Constructing a Tree

We provide make_tree.py for a one step tree generation process. Additionally, we offer get_cds_alignments.py to generate the necessary CDS alignment files for tree construction. You can use these CDS alignments as input to build trees using other methods. You can utilize download_asfv_genome.py to download all the latest ASFV genomes from NCBI. Alternatively, you can use the directory "single_fasta" provided on github containing 312 genomes.

make_tree.py

Description

188 CDS from NC_044959.2 (ASFV Georgia 2007/1) were used as a reference and employed Exonerate for pairwise sequence comparison. This facilitated the acquisition of the corresponding CDS for each ASFV isolate.
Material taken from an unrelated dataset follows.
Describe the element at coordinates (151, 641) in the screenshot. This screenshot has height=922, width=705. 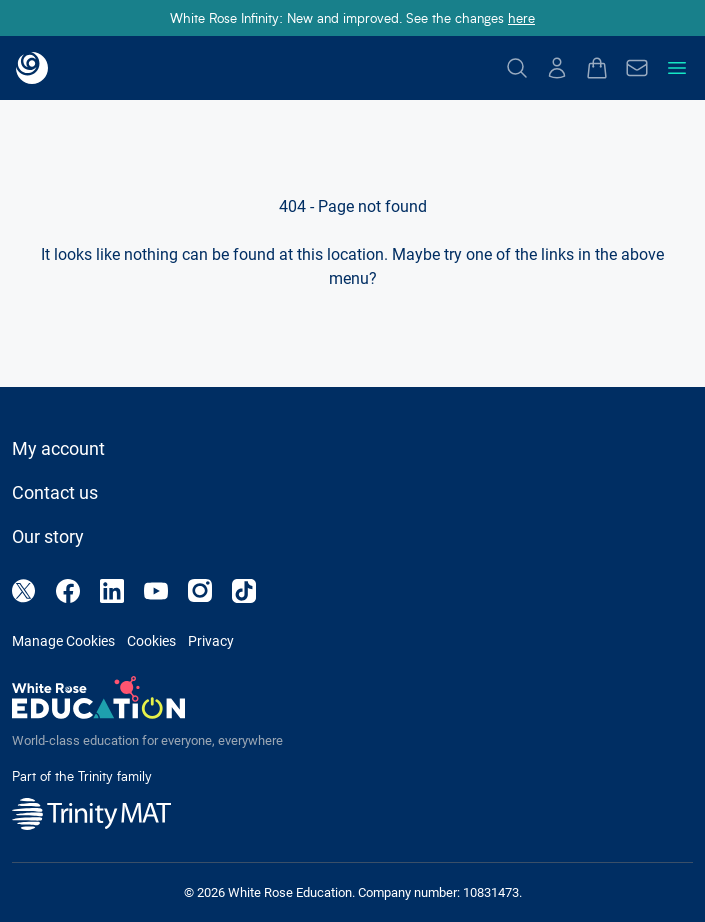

These obtained results were then utilized as input for the tree construction of "denovo" mode using uDance. Subsequently, the generated tree served as a backbone for a second iteration of tree construction by adjusting the backbone option to 'tree' in uDance, allowing the replacement of unplaceable taxa (the taxa that could not find their optimal placement in the tree).

Arguments

Argument name Required Description
-p, --processes No number of processes (default = 4)
-f, --file Yes a directory of multiple ASFV genome fasta files as input
-o, --output Yes name of output directory
--udance Yes path to udance directory

Example

make_tree.py -p 4 -f single_fasta -o tree --udance ./uDance --iteration

Output

The final tree file is a Newick file named 'tree.nwk', located in the output dir specified by the -o parameter.


get_cds_alignments.py

Description

Get the CDS for each ASFV isolate and perform multiple sequence alignment. The output obtained can be directly used as input for tree building (this task is already included in make_tree.py).

Arguments

Argument name Required Description
-f, --file Yes a directory of multiple ASFV genome fasta files as input
-c, --core No number of processes (default = 32)

Example

get_cds_alignments.py -f single_fasta

Output

A dir "alignments" containing the multiple sequence alignment for each CDS.